+++ EXTRACTED DATA +++

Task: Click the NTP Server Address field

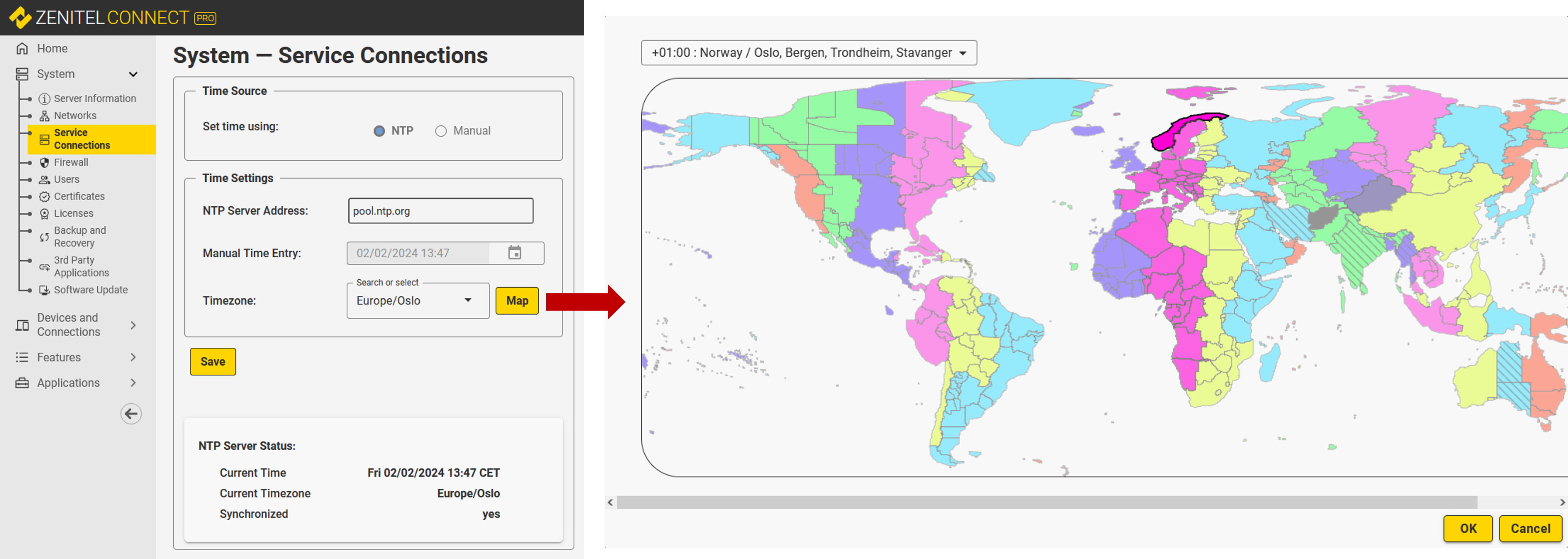Action: 440,211
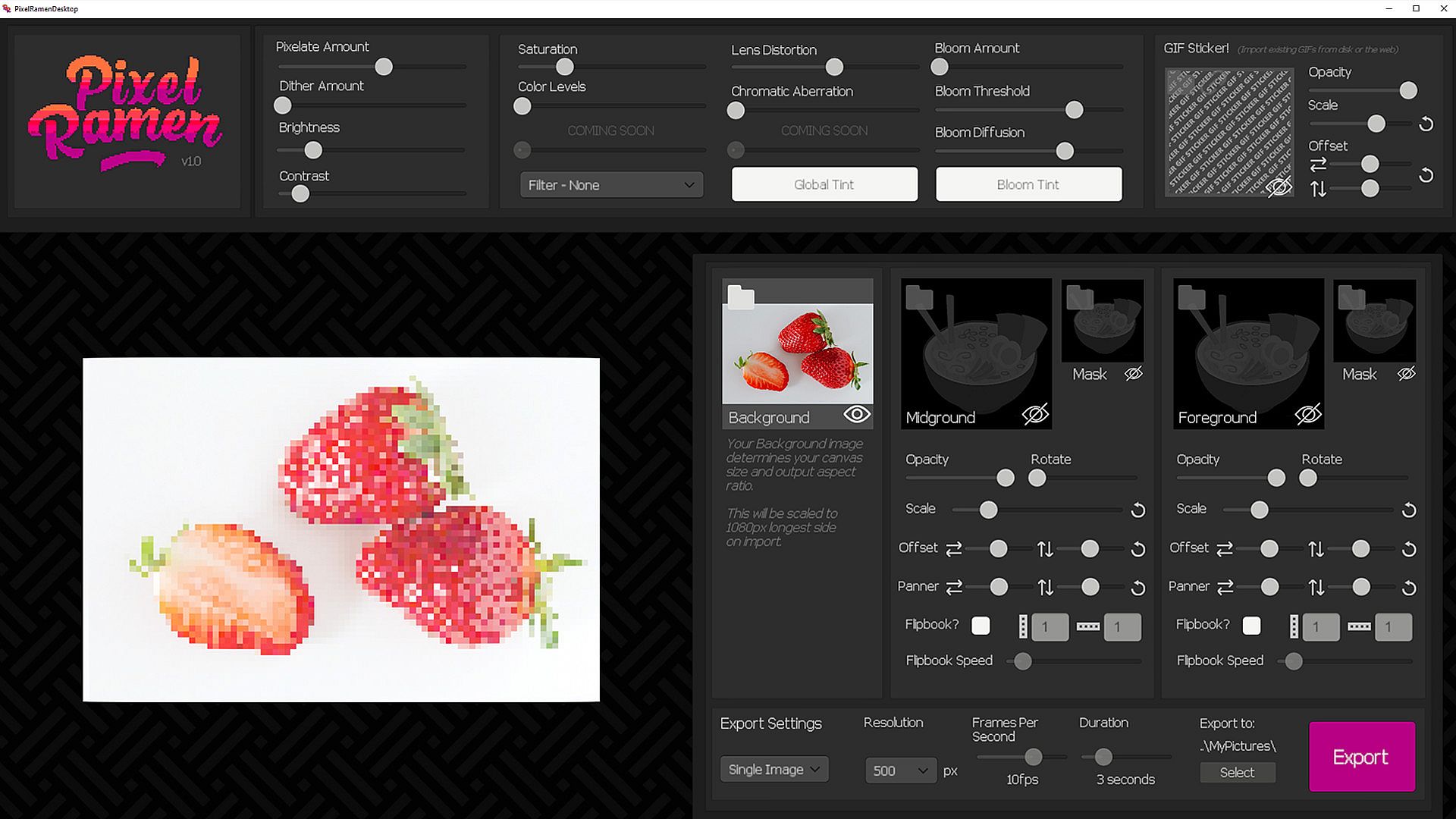Show the hidden Midground layer

(x=1034, y=414)

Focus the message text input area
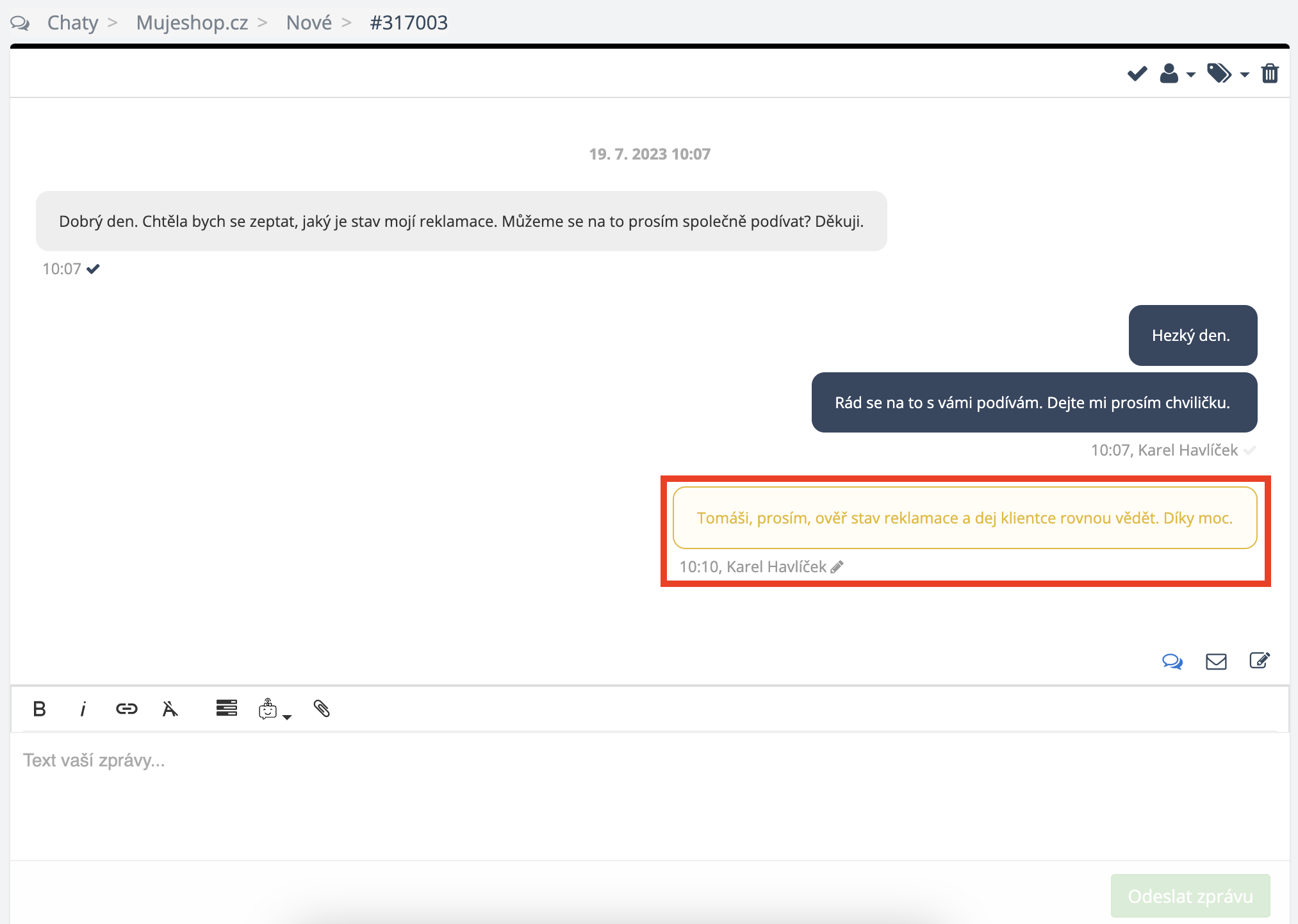(648, 795)
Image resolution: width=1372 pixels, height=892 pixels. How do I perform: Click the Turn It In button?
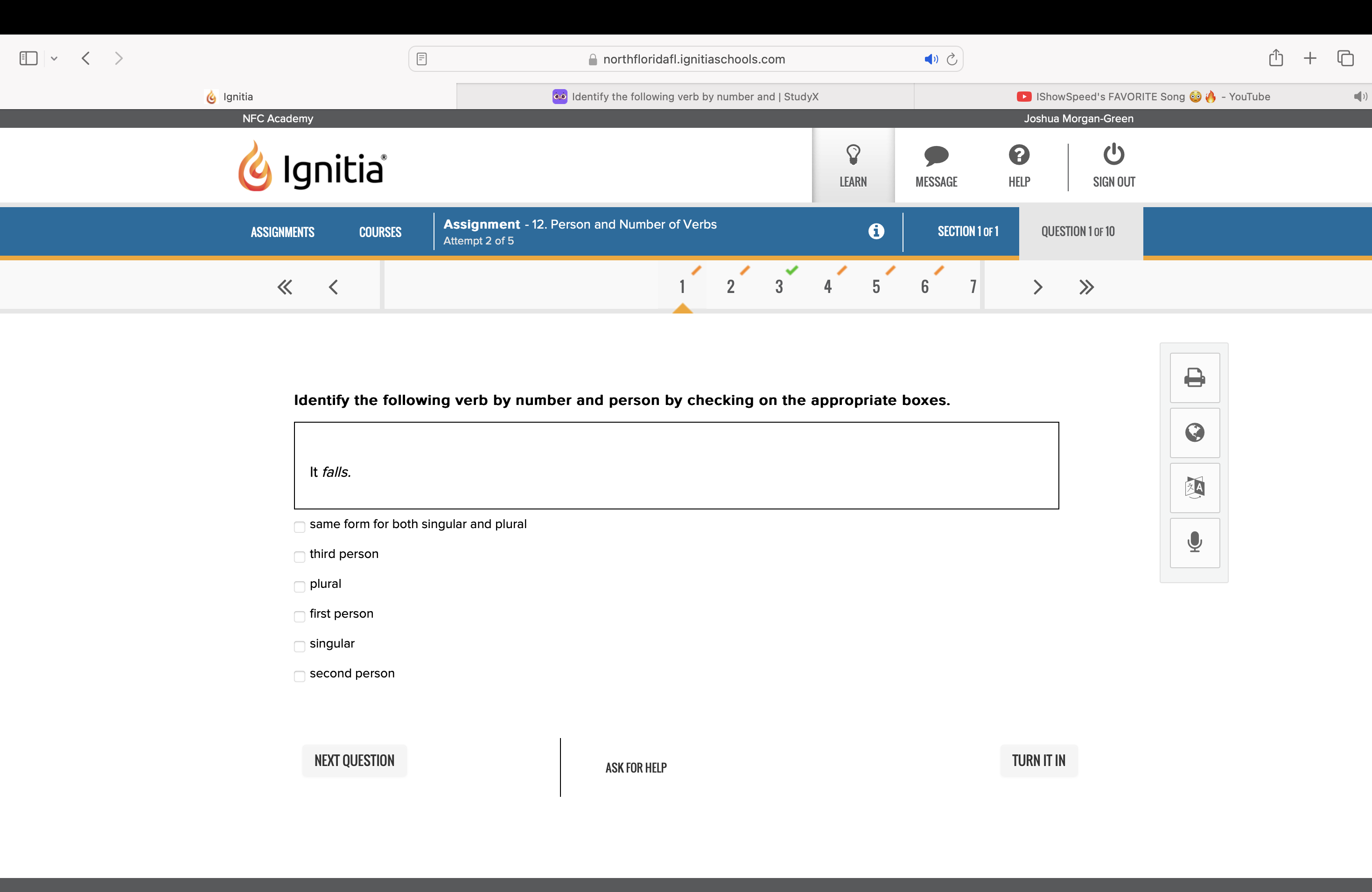coord(1039,760)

+++

Pictures stay out, but every record above is to be returned exactly.

- ANSWER SPACE
Task: Click the NTP Server Address field

Action: 440,211
Show the hidden Midground layer

(x=1034, y=414)

Focus the message text input area
(648, 795)
Image resolution: width=1372 pixels, height=892 pixels. How do I perform: Click the Turn It In button?
coord(1039,760)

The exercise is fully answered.